■ **STATED GOAL**:
Can you reproduce, word for word, the stretch of the data below from the line containing "This screenshot has width=1456, height=819." through the line containing "point(137,488)", leaving the pictures out of your answer?

■ **SUPPLIED INFORMATION**:
┏━━

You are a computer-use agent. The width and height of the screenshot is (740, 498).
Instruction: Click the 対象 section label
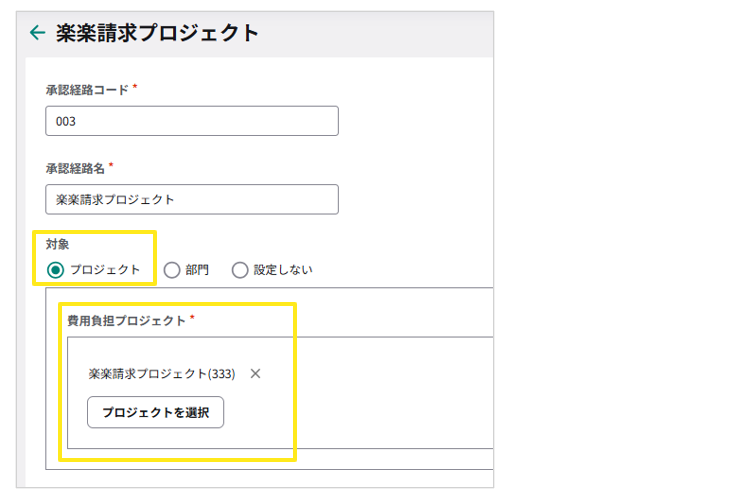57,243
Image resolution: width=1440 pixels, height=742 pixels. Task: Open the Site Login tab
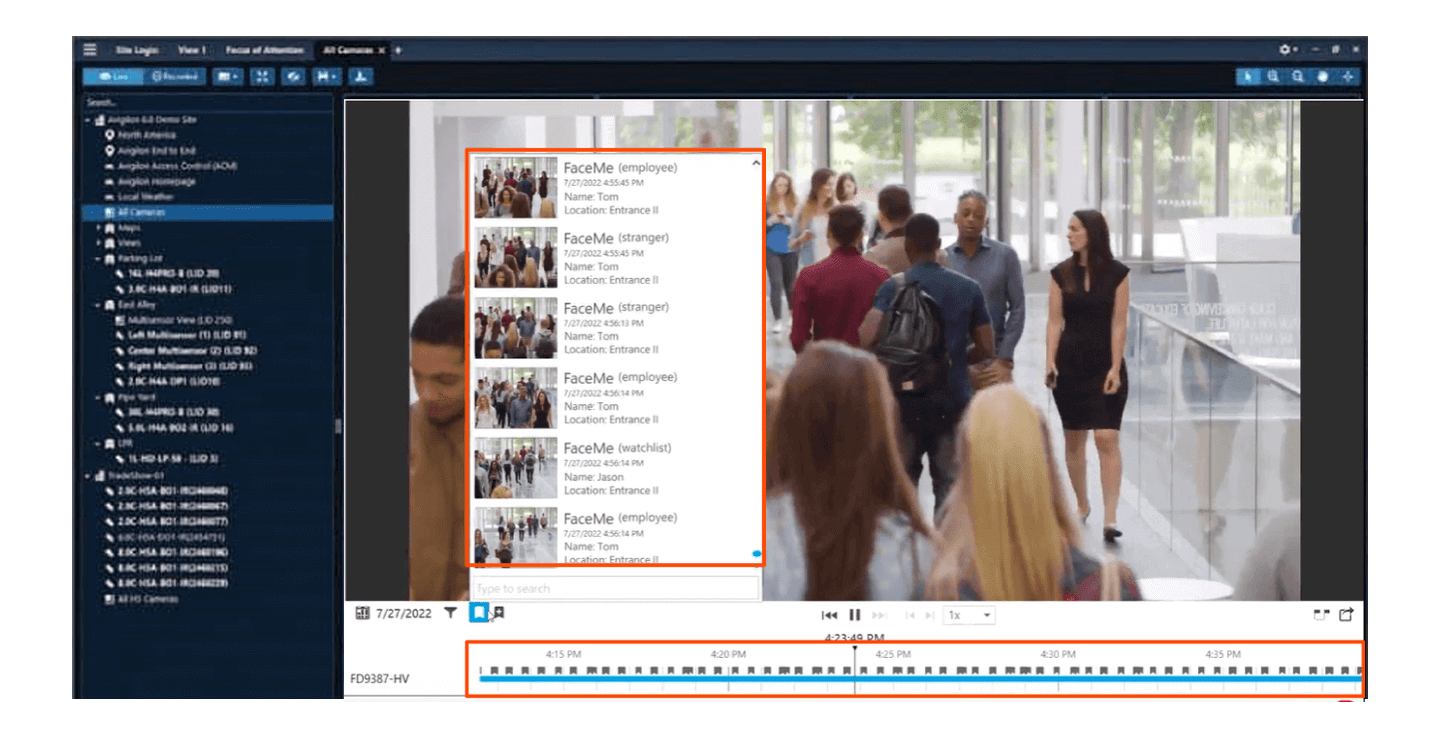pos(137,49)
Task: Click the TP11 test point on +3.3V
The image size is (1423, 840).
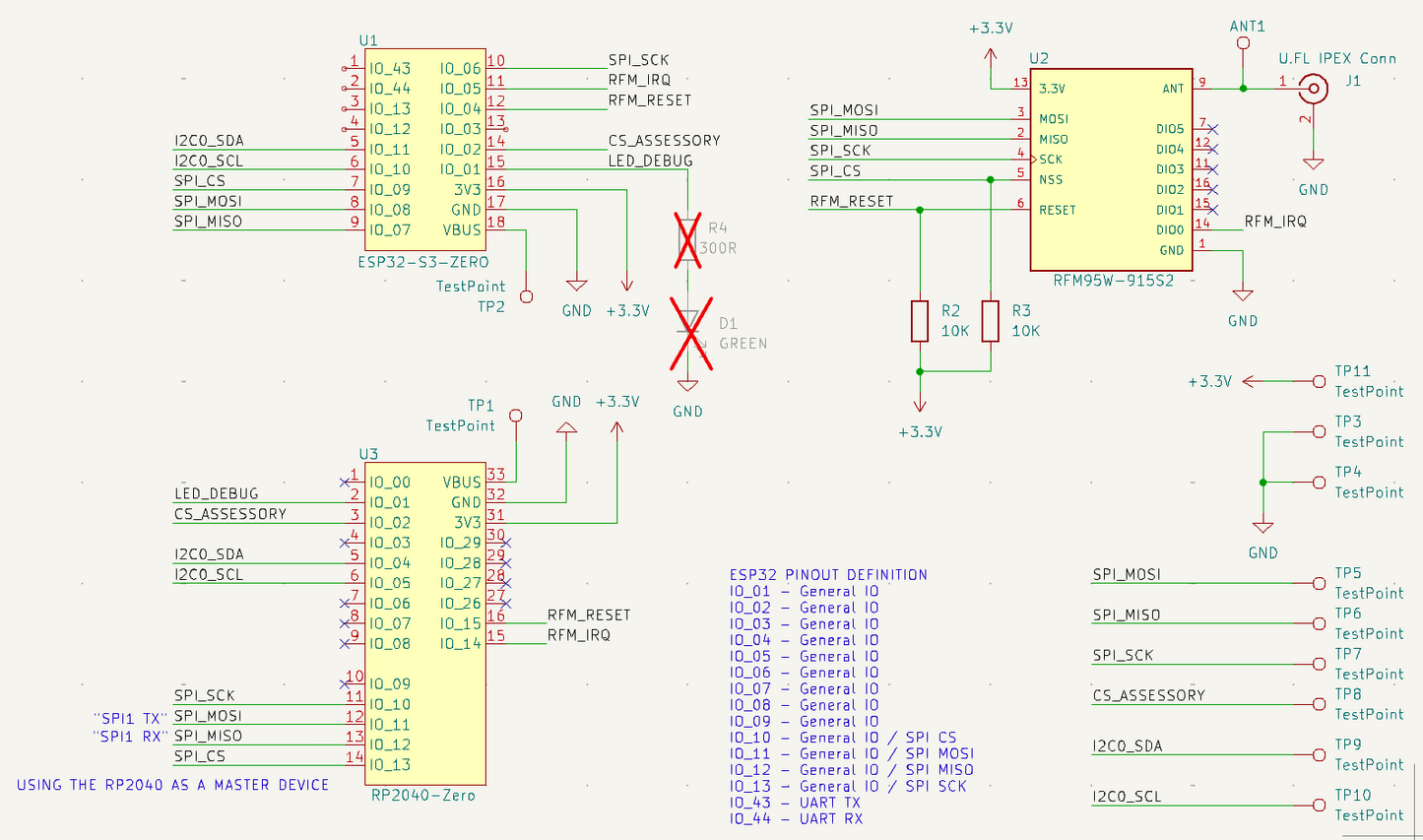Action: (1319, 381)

┗━━
┏━━

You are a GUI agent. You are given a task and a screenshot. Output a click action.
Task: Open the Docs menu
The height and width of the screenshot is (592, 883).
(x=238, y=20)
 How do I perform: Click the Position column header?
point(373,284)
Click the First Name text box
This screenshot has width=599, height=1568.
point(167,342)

┗━━
┏━━

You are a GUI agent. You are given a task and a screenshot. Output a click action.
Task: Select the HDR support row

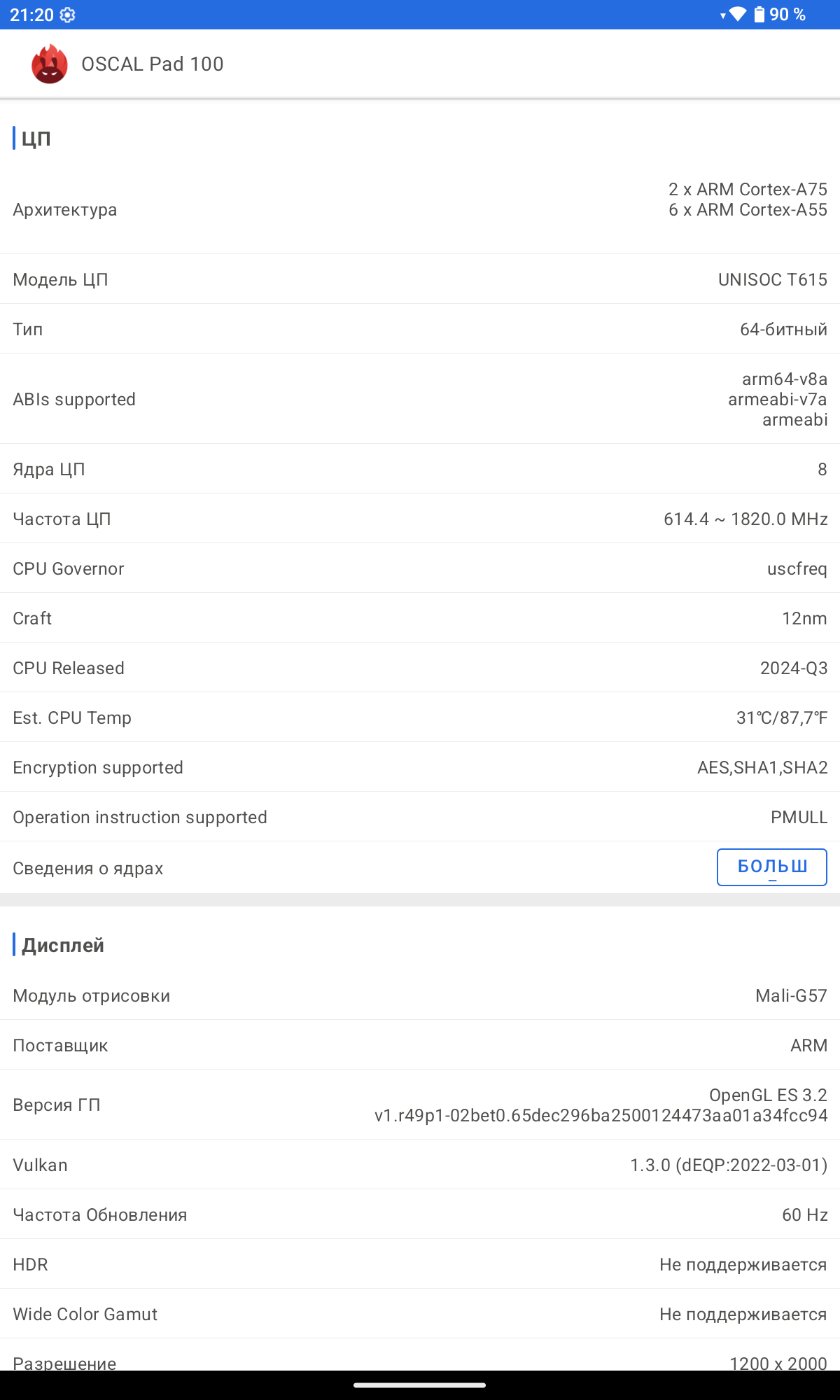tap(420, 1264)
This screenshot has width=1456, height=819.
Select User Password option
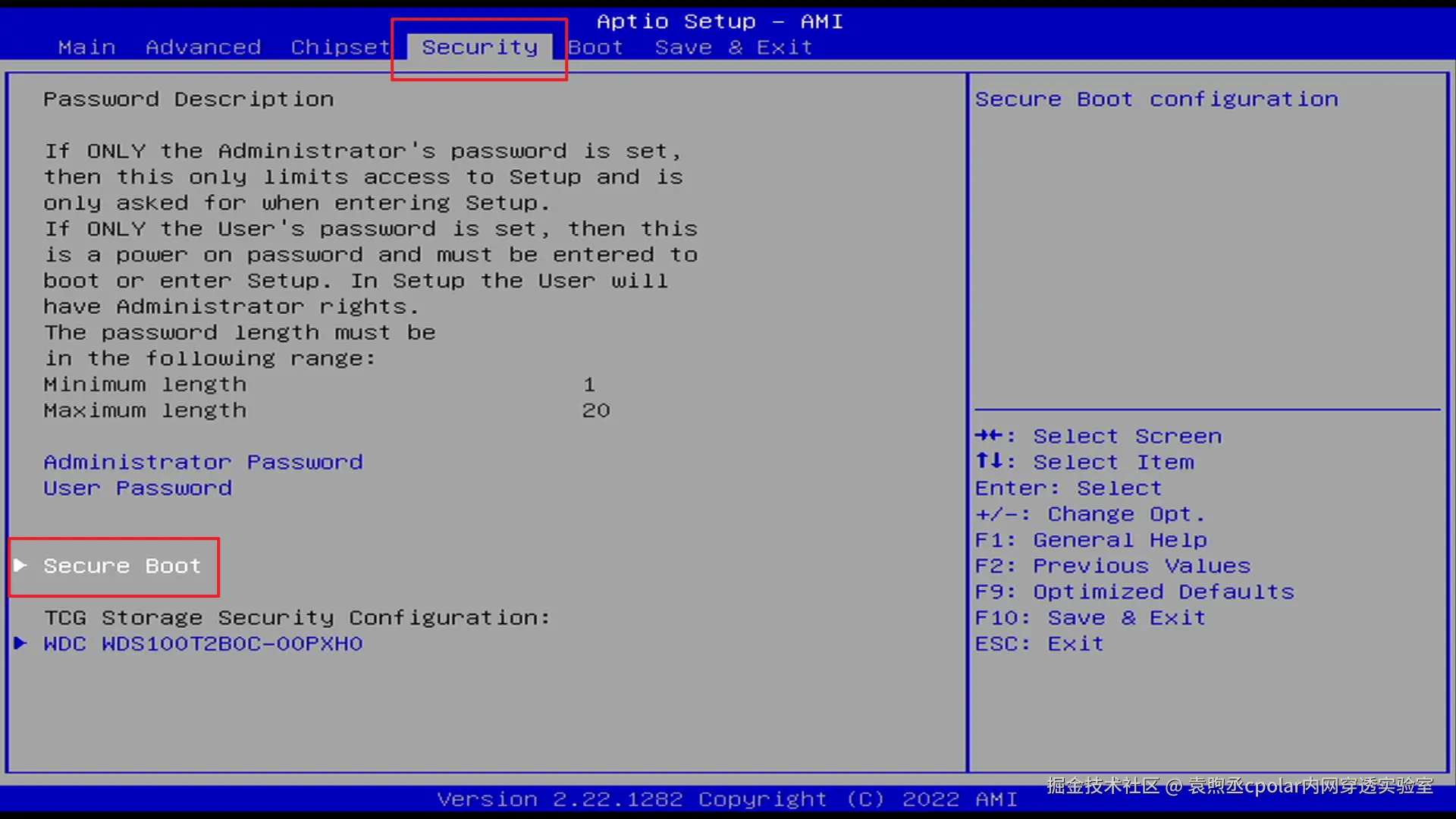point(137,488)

┗━━

■ **SOLUTION TO THIS TASK**:
This screenshot has width=1456, height=819.
Select User Password option
point(137,488)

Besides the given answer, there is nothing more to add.